▶ [What you need to do]
Leave the pictures out and print every record below exactly as it stands.

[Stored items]
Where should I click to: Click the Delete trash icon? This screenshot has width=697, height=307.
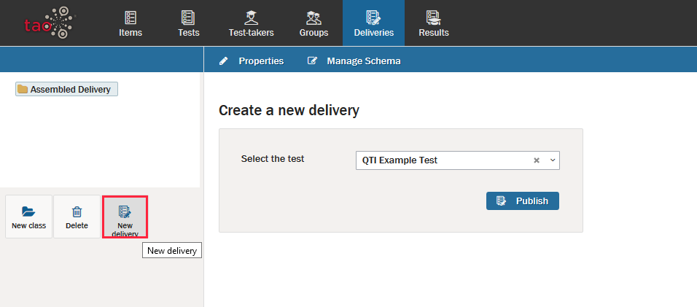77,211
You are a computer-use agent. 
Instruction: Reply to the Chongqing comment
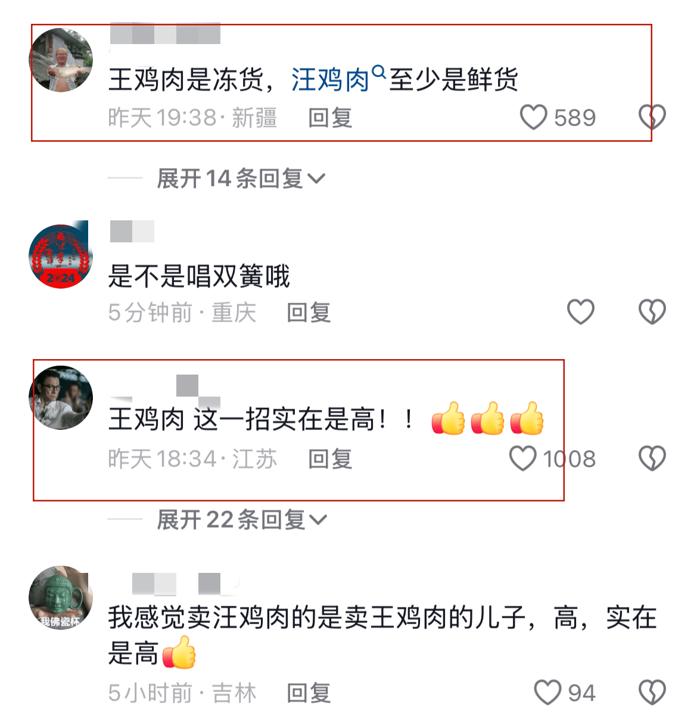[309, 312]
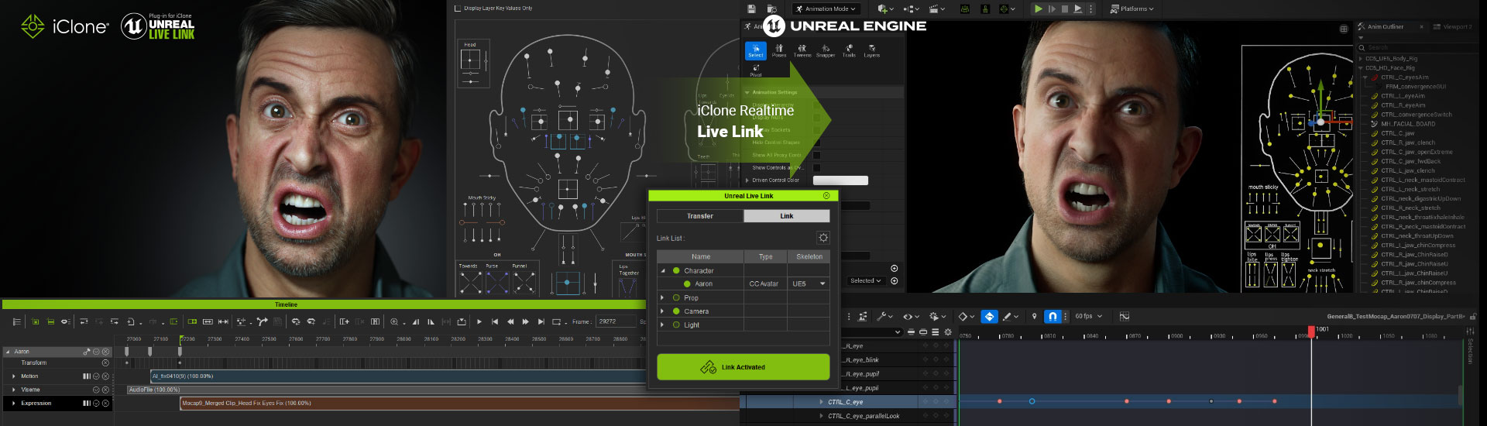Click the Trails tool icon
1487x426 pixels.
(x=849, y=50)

▶ [Reply]
Where should I click to: Click the Delete trash icon? This screenshot has width=697, height=307.
77,211
You are a computer-use agent. 
Instruction: Reply to the Chongqing comment
[309, 312]
Click the Trails tool icon
1487x426 pixels.
(x=849, y=50)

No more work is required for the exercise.